Like front-man Ricky Wilson, Warrington came out the blocks with intent, asserting his dominance in the bout from the opening bell. In the second, blood spilled from Selby's eye which furthered the momentum of the challenger's world title quest.
'The Leeds Warrior' came out firing from the off, asserting his dominance in the bout. Warrington's hopes were boosted further as the Welshman suffered a deep cut to his left eye in the second round.
One judge controversially called it 115-113 for Selby, but the others had it 116-112 and 115-113 for Warrington to crown him as the new IBF world champion. Speaking in the ring after the fight, Warrington was overjoyed at his victory:
"I really can't put it into words. I've worked hard over the last 18 weeks. I got into this ring tonight with the expectation of this city on my shoulders. I'm overcome with emotion.
"We worked on game plans but that all went out of the window and it was sheer grit and determination and this crowd got me through."
If he had not got the decision, pints would have been pelted into the direction of the judges scoring the fight at ringside.
4) Carl Frampton
Warrington's fights did not get any easier after winning his world title, however, with "The Jackal" his next opponent. By this point, the Irishman was proven at world level, having previously won world titles at two divisions. The only blemish on Frampton's record came in January 2017, in a rematch against Leo Santa Cruz - his last fight with trainer Shane McGuigan.
The bout, which was staged in Manchester, proved to be an instant classic and was a Fight of the Year contender on the same night British boxing witnessed a classic between Derek Chisora and Dillian Whyte.
Despite Frampton being the favourite with punters and the bookmakers, Warrington shocked the Irish star by rocking him several times in the opening couple of rounds. Frampton recovered well but was unable to snare the title away from Warrington, who was given the verdict via unanimous decision.
The result was a wake-up call to those who doubted Warrington's ability to mix it in with the best at world level.
5) Kid Galahad
Title defences for Warrington did not get easier for the Leeds-man. An all-Yorkshire clash against Sheffield's Kid Galahad was next at the First Direct Arena in June 2019.
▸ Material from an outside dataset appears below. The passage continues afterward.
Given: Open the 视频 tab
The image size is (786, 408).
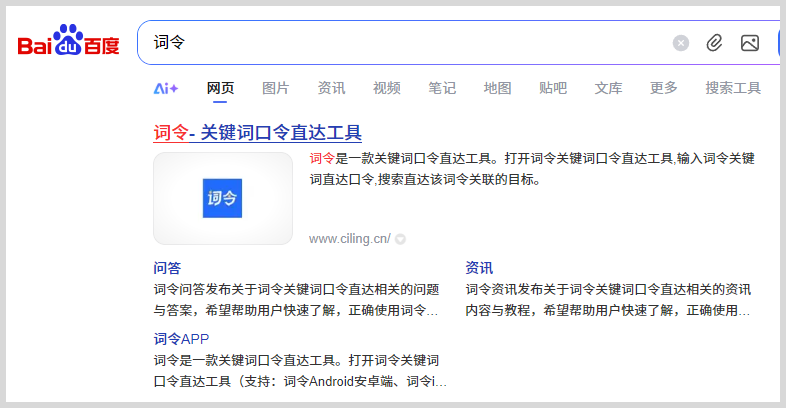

Galahad, trained by Dominic Ingle, was undefeated going into the contest at 26-0 with title triumphs at British and Commonwealth. Heated exchanges from both camps set up the fight as an eagerly anticipated battle.
Compared to his previous two fights, it was an underwhelming display from Warrington, who was stopped from producing the usual aggressive performance punters were used to. Galahad slowed Warrington down, often jabbing and grabbing the champion in a bid to frustrate him and his fan base in the arena.
Warrington vs Galahad went the distance, and it was tough to separate champion and challenger on the cards. Howard Foster called it 115-113 in the Sheffield fighter's favour but Warrington's blushes were saved as the other two judges scored it 116-112 and 116-113 to the champion, meaning he retained his belt via split decision.
Speaking with talkSPORT after the fight, Warrington said: "Listen, it wasn't the most entertaining of fights and I think my last two fights against Carl Frampton and Lee Selby, they were Fight of the Year contenders and everybody expected this fight to follow suit. It wasn't meant to be. Sometimes styles clash and it was one of them where I've got the win and I'm moving forward."